Problem to solve:
Reproduce the records below exactly, leaving their images out.

Extracted material:

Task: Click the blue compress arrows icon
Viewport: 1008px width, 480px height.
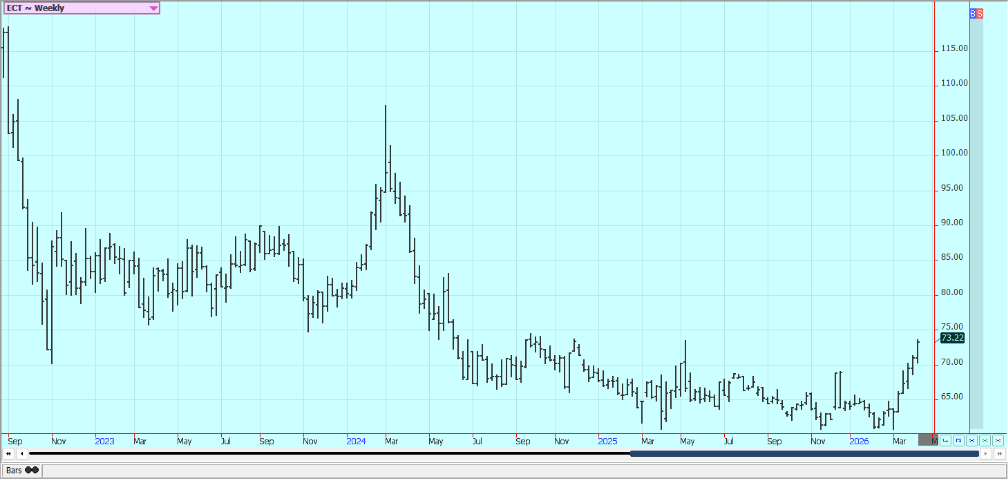Action: (x=971, y=440)
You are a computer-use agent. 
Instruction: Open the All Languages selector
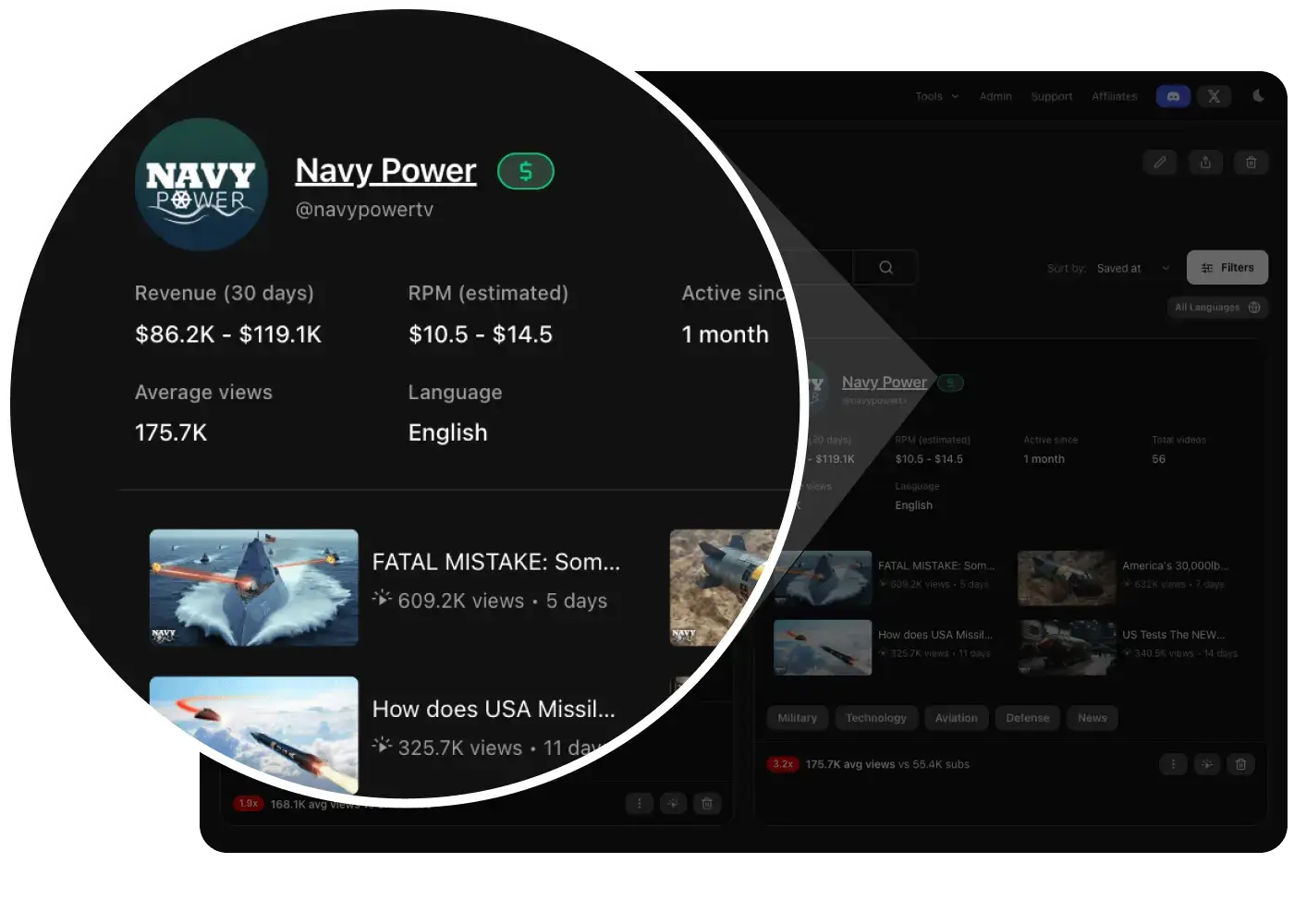point(1216,308)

Exercise result:
Task: Click the blue compress arrows icon
Viewport: 1008px width, 480px height.
Action: (x=971, y=440)
You are a computer-use agent. 
Instruction: Open the All Languages selector
point(1216,308)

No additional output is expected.